Kompletter Fehlstart für vier Clubs?

Nach dem dritten Spieltag der Fußball-Bundesliga wird meist ein kleines Resümee gezogen und, je nachdem, von einem gelungenen Auftakt oder einem Fehlstart gesprochen. Für vier Mannschaften sind die Prognosen für dieses Wochenende dafür eher düster.

Es handelt sich dabei um einen Club aus dem Norden und drei aus dem Süden, darunter zwei „alte Bekannte“ aus dem Abstiegskampf der vergangenen Saison. Gemeint sind der HSV und der VfB Stuttgart, beide mit nur einem Zähler aus zwei Partien, beide am vergangenen Spieltag mit Heimpleiten gegen die Aufsteiger Paderborn (HSV, 0:3) und Köln (Stuttgart, 0:2). Der HSV hat in dieser Spielzeit noch kein Tor erzielt und muss am dritten Spieltag bei den gut gestarteten Hannoveranern antreten. Der VfB hatte zwar am ersten Spieltag in Mönchengladbach gut mitgehalten und stand beim 1:1 sogar knapp vor dem Sieg, doch inzwischen geht die Angst vor einer weiteren verkorksten Saison am Neckar um. Beim Auswärtsspiel in München haben die Württemberger zwar nichts zu verlieren, aber alles andere als eine Fortsetzung der Negativserie – das Pokalaus in Bochum inbegriffen – wäre eine Überraschung.

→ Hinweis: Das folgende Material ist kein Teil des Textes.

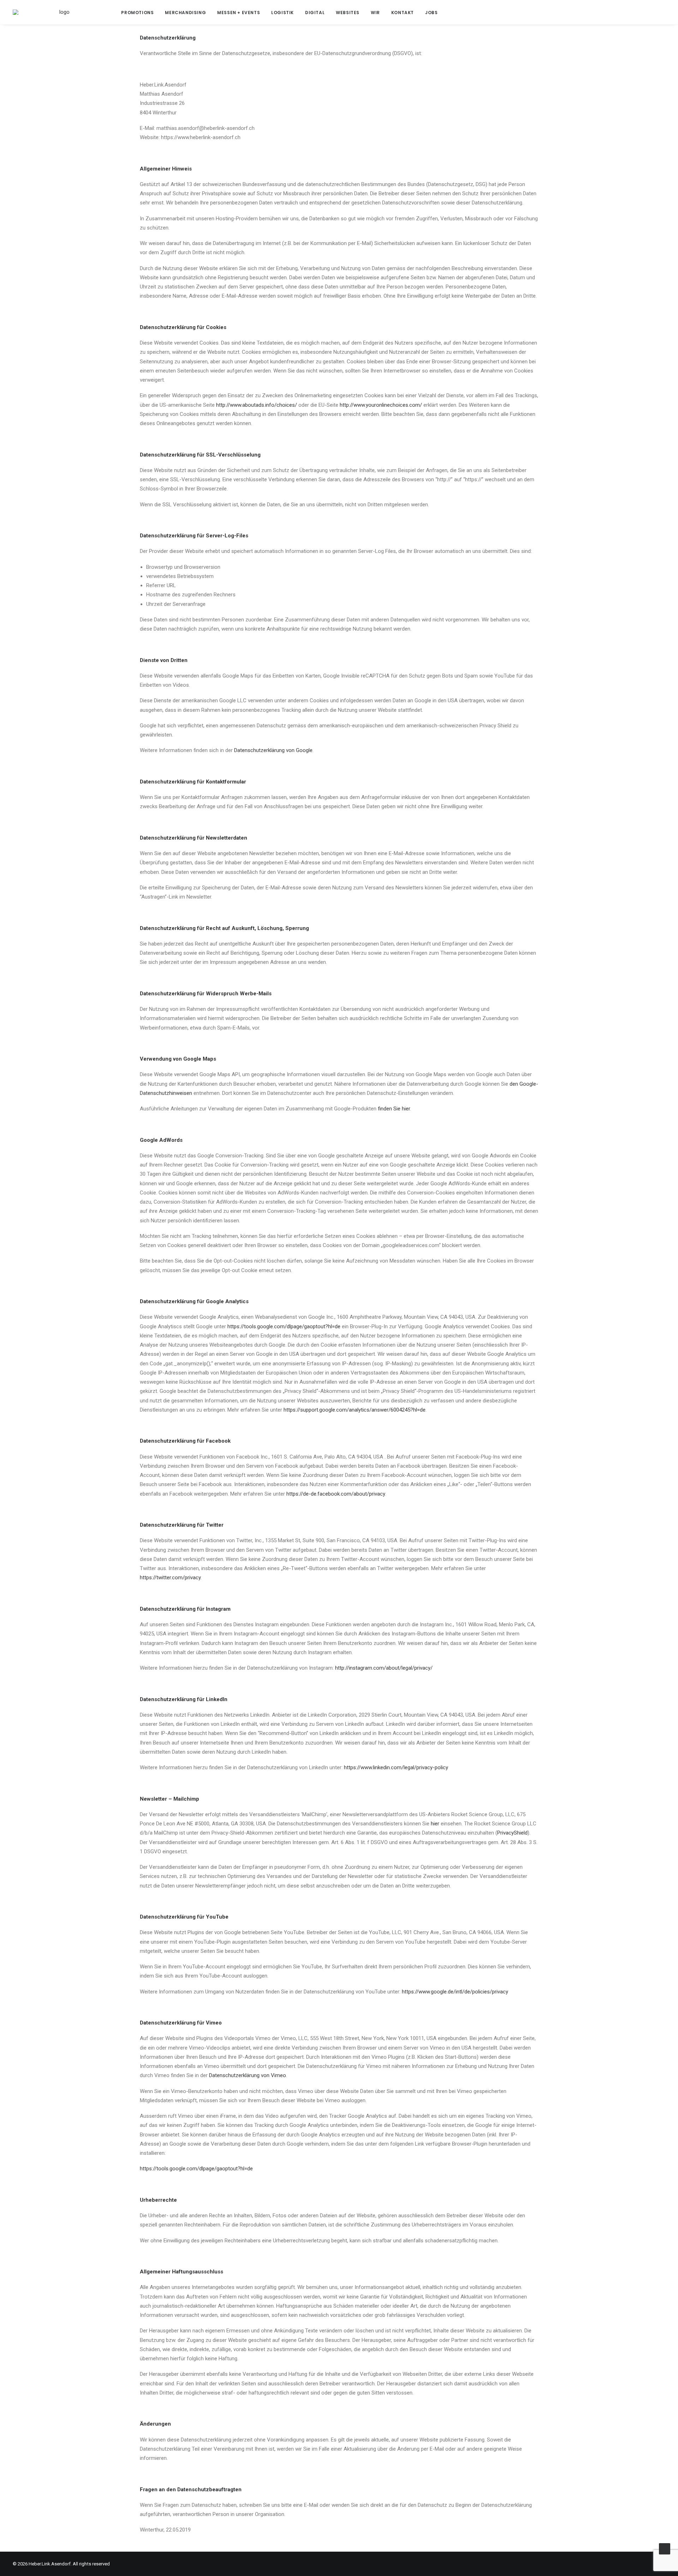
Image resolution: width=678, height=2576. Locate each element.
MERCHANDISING (185, 13)
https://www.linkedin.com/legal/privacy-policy (396, 1767)
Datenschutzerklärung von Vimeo (247, 2075)
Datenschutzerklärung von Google (273, 750)
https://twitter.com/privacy (170, 1577)
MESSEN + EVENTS (238, 13)
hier (435, 1823)
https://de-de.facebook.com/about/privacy (335, 1494)
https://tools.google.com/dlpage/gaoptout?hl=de (283, 1326)
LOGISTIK (282, 13)
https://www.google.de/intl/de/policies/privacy (455, 1991)
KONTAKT (402, 13)
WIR (375, 13)
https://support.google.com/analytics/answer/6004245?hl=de (355, 1410)
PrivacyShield (512, 1833)
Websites (347, 13)
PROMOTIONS (137, 13)
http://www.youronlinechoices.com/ (381, 405)
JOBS (431, 13)
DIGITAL (315, 13)
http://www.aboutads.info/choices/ (256, 405)
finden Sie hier (394, 1108)
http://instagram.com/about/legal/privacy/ (384, 1668)
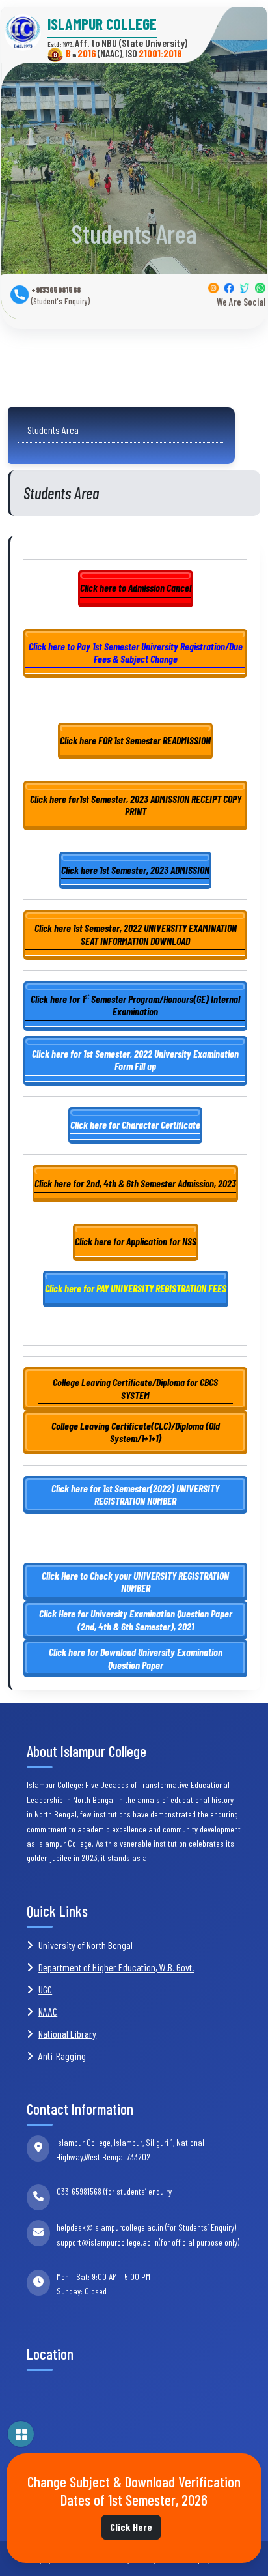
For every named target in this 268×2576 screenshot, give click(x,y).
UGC (45, 1989)
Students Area (50, 430)
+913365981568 (60, 295)
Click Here (131, 2527)
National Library (67, 2033)
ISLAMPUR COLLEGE (102, 24)
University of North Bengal (85, 1945)
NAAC (47, 2011)
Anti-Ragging (62, 2055)
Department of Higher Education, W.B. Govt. (116, 1967)
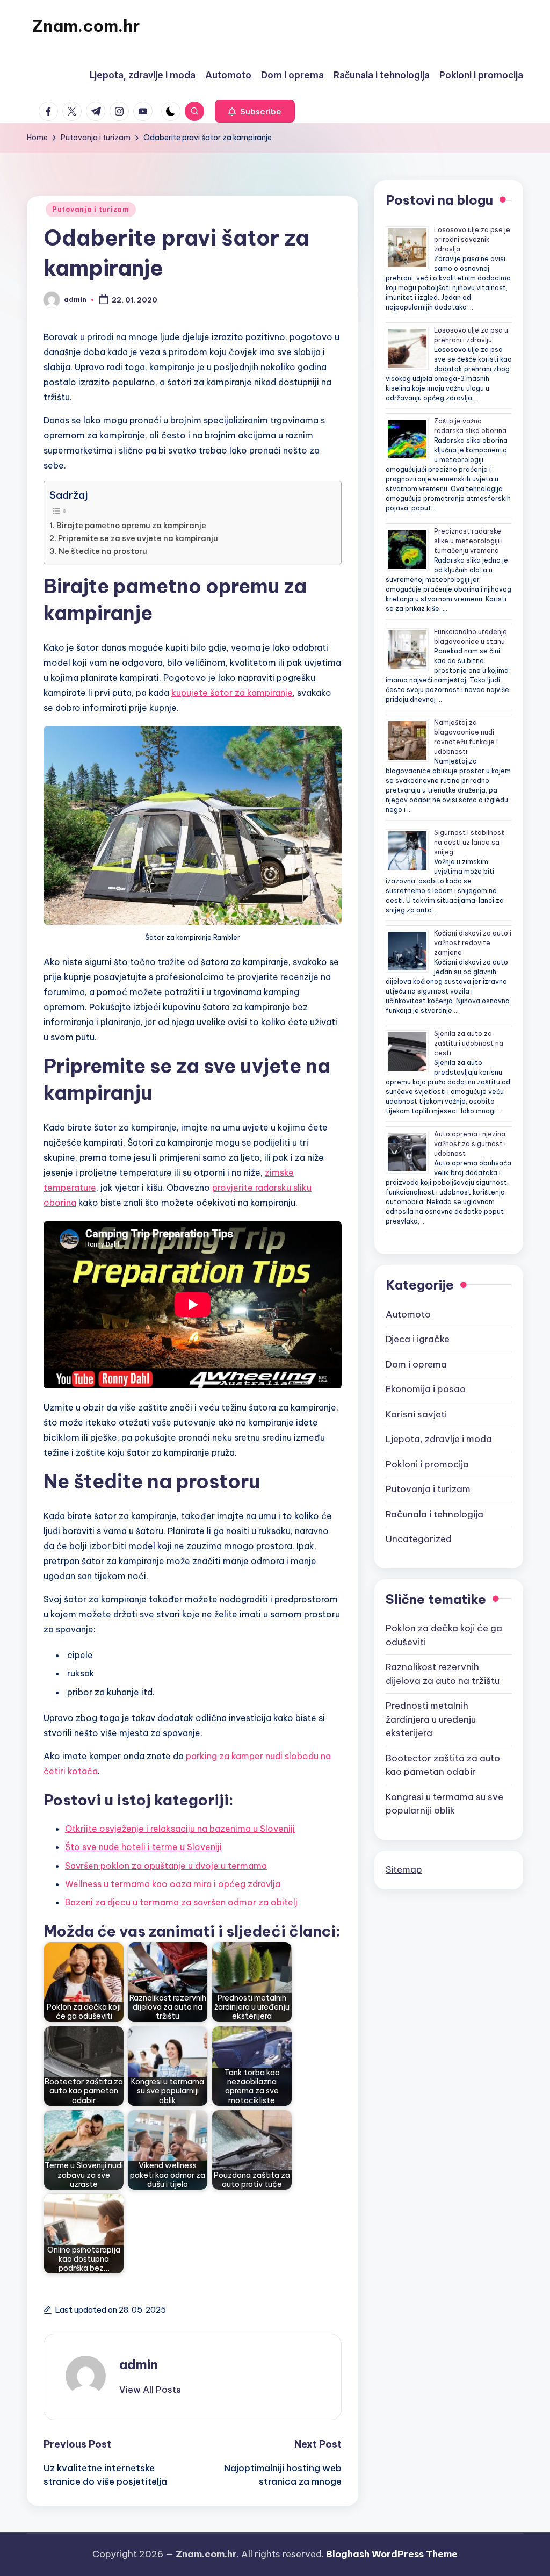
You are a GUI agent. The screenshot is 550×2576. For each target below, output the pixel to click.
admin (138, 2364)
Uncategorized (419, 1539)
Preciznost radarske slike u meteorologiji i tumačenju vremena (468, 541)
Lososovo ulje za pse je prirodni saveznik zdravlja (472, 239)
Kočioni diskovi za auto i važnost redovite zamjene (472, 942)
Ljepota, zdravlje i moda (439, 1439)
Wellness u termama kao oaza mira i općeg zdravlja (172, 1884)
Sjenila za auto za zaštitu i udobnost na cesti (468, 1043)
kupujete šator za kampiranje (232, 692)
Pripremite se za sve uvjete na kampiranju (138, 538)
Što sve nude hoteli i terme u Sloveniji (143, 1846)
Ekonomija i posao (426, 1389)
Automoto (408, 1314)
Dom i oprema (416, 1364)
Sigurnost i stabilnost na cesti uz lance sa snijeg (469, 842)
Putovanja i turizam (90, 209)
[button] (255, 111)
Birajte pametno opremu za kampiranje (131, 525)
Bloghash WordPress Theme (392, 2554)
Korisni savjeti (416, 1414)
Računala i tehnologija (434, 1514)
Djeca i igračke (418, 1339)
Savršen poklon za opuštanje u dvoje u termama (166, 1865)
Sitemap (404, 1869)
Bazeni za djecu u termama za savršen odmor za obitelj (181, 1902)
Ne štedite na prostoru (103, 551)
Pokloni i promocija (427, 1464)
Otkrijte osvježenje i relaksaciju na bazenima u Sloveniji (180, 1828)
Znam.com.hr (86, 26)
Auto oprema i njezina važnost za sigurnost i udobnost (470, 1143)
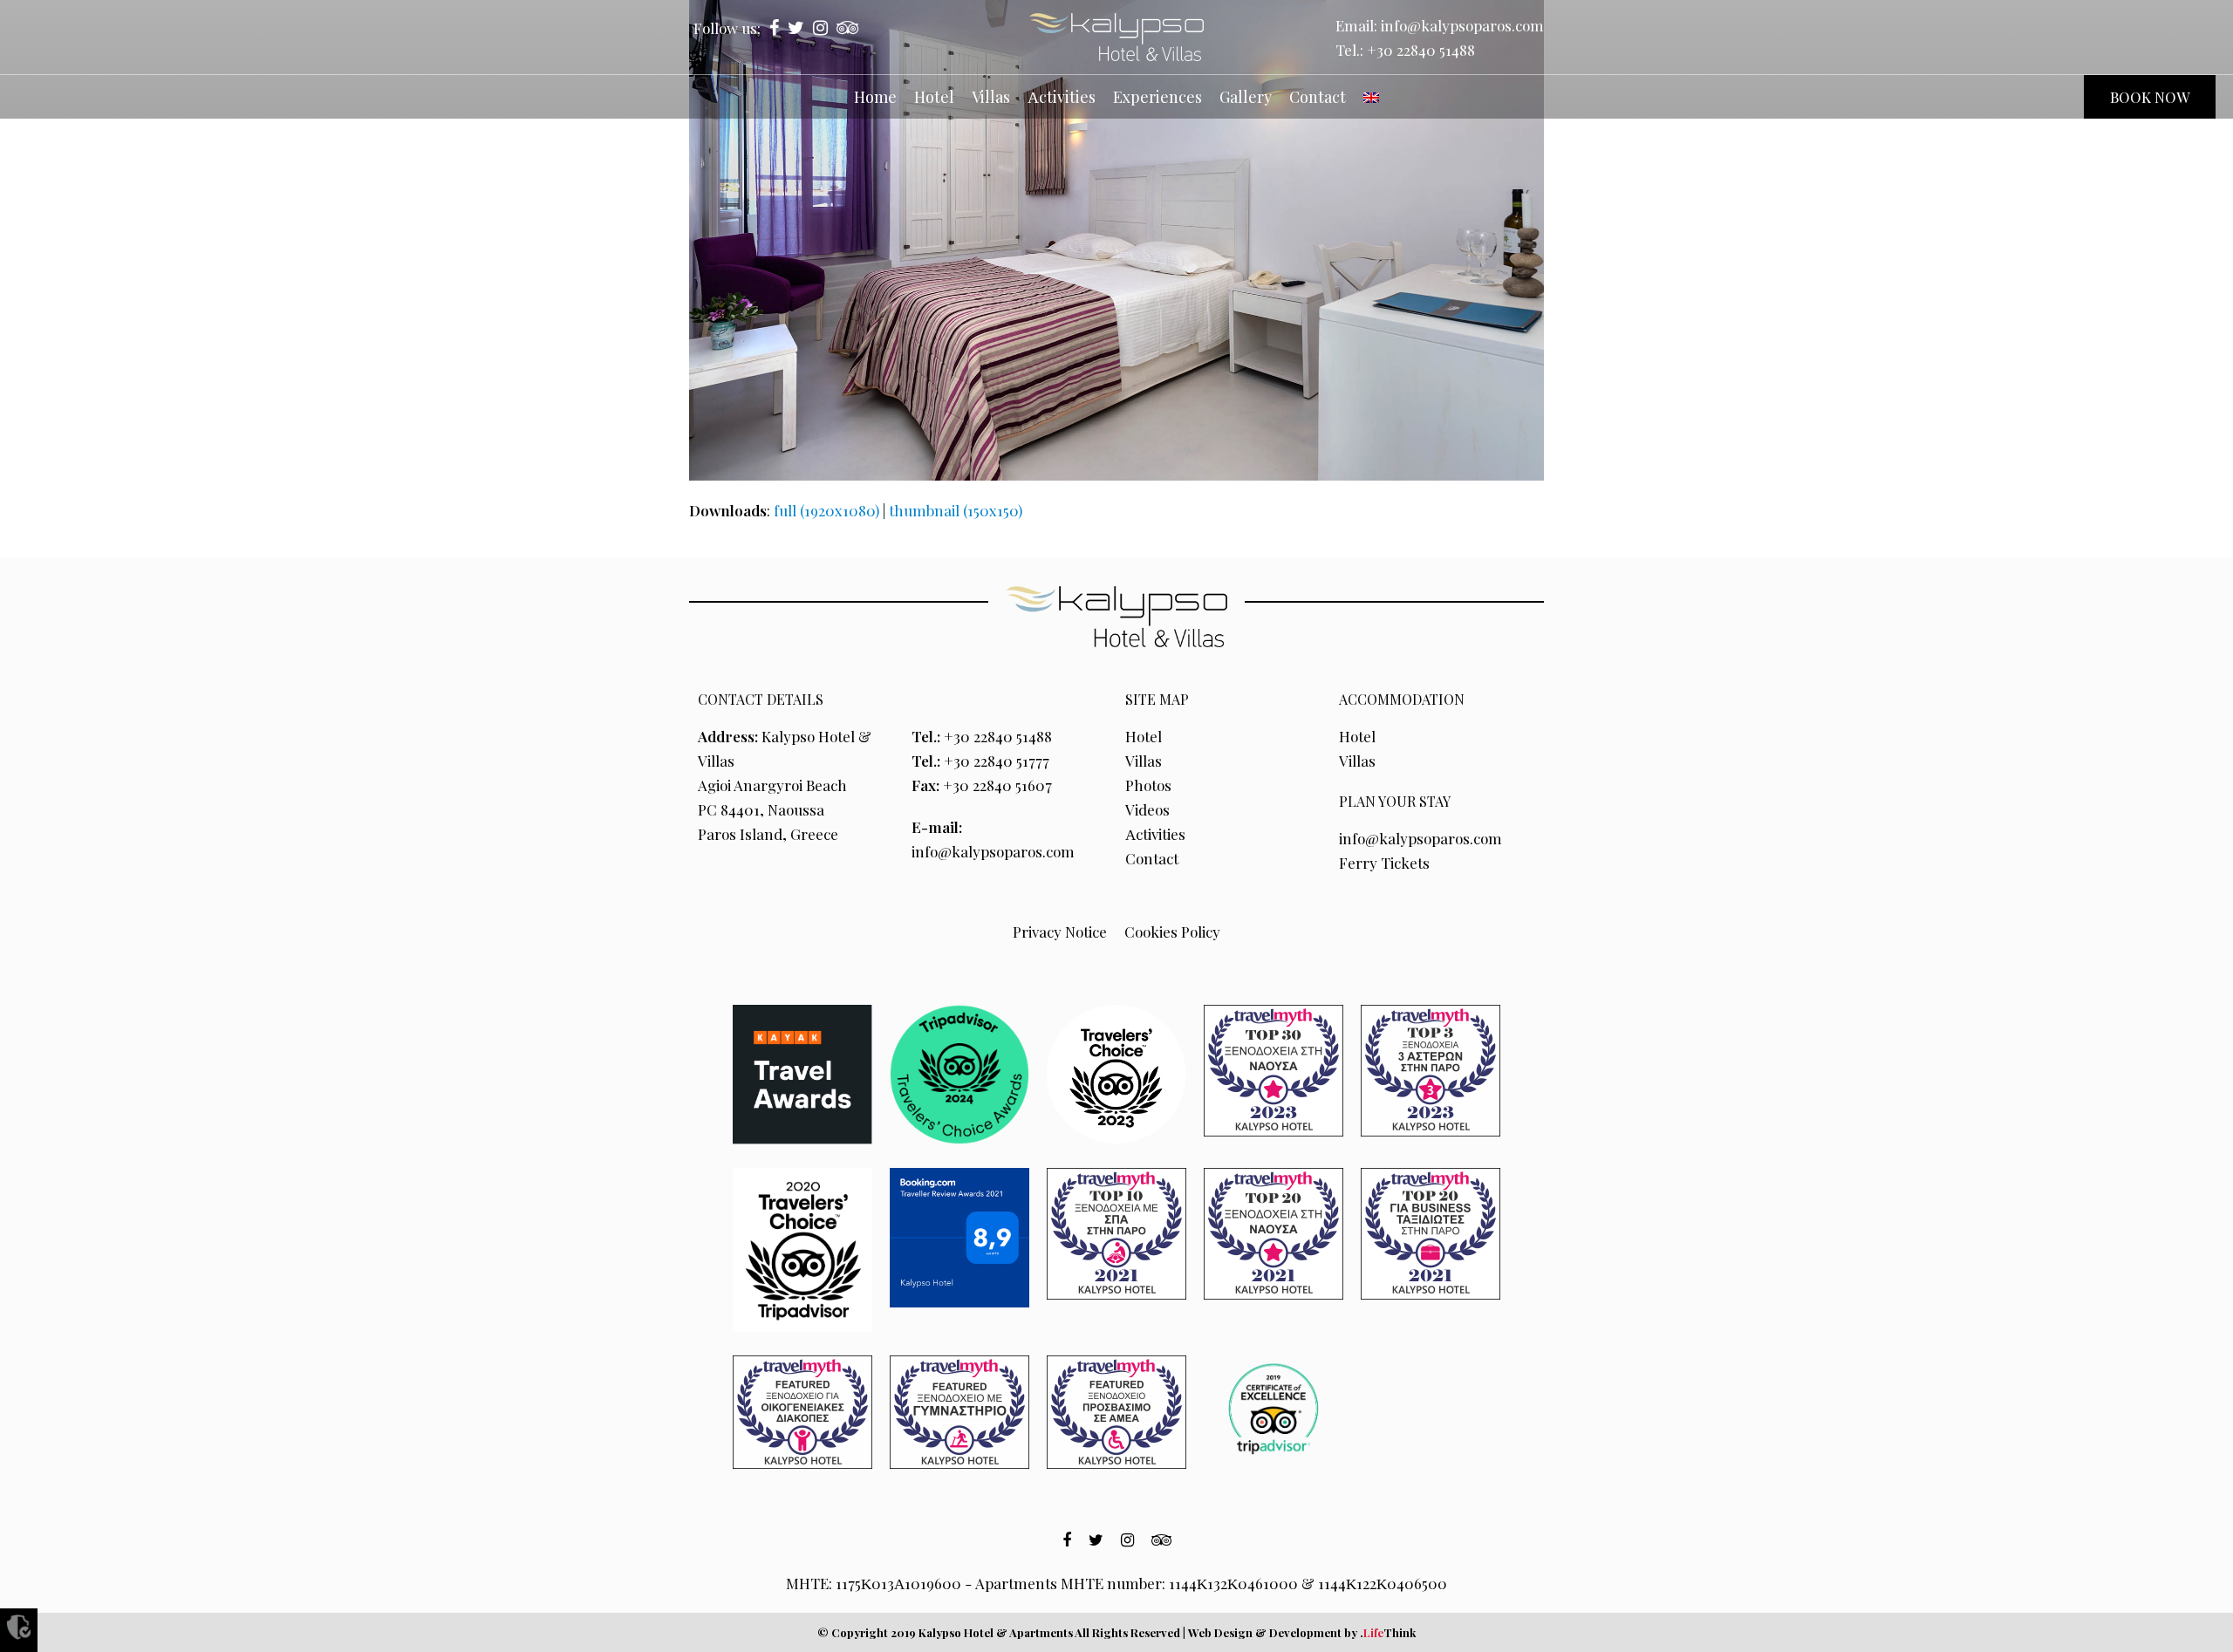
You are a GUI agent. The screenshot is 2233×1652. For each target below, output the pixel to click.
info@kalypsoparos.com (1462, 25)
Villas (1143, 760)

Zwei weitere Südclubs stehen ebenfalls mit dem Rücken zur Wand. Der SC Freiburg (ein Punkt, null erzielte Tore) gastiert beim BVB, der FC Augsburg, einziges zählerloses Team, muss bei den formstarken Frankfurtern ran. Niederlagen wären jeweils nicht überraschend, allerdings wäre der Fehlstart – wie in Hamburg und Stuttgart – dann komplett. Und der Abstand nach oben bereits am dritten Spieltag der neuen Saison groß, was natürlich von den Ergebnissen der Konkurrenz abhängt.

Paderborn empfängt Köln

Denn auch Hertha, Schalke und Wolfsburg krebsen mit nur einem Zähler im unteren Drittel des Tableaus herum. Die Berliner empfangen Mainz und haben damit eine halbwegs lösbare Aufgabe, während Schalke nach dem verdienten 1:1 gegen die Bayern in Mönchengladbach gastiert. Eine Niederlage würde die Westfalen allerdings wieder zurückwerfen. Vier Tage vor dem Auftakt in der Champions League (beim FC Chelsea) wäre ein verpatzter Bundesligastart für den Revierclub sicher auch nicht gerade förderlich. Ebenfalls kein leichtes Los erwartet die Wolfsburger, die drei Punkte mehr auf dem Konto haben könnten, hätte Malanda in München und gegen Frankfurt seine Chancen genutzt. Er vergab beide Male allein direkt vor dem leeren Tor. In Hoffenheim sollte sich Wolfsburgs Offensive als treffsicherer erweisen, sonst droht im Kraichgau eine weitere Auswärtspleite.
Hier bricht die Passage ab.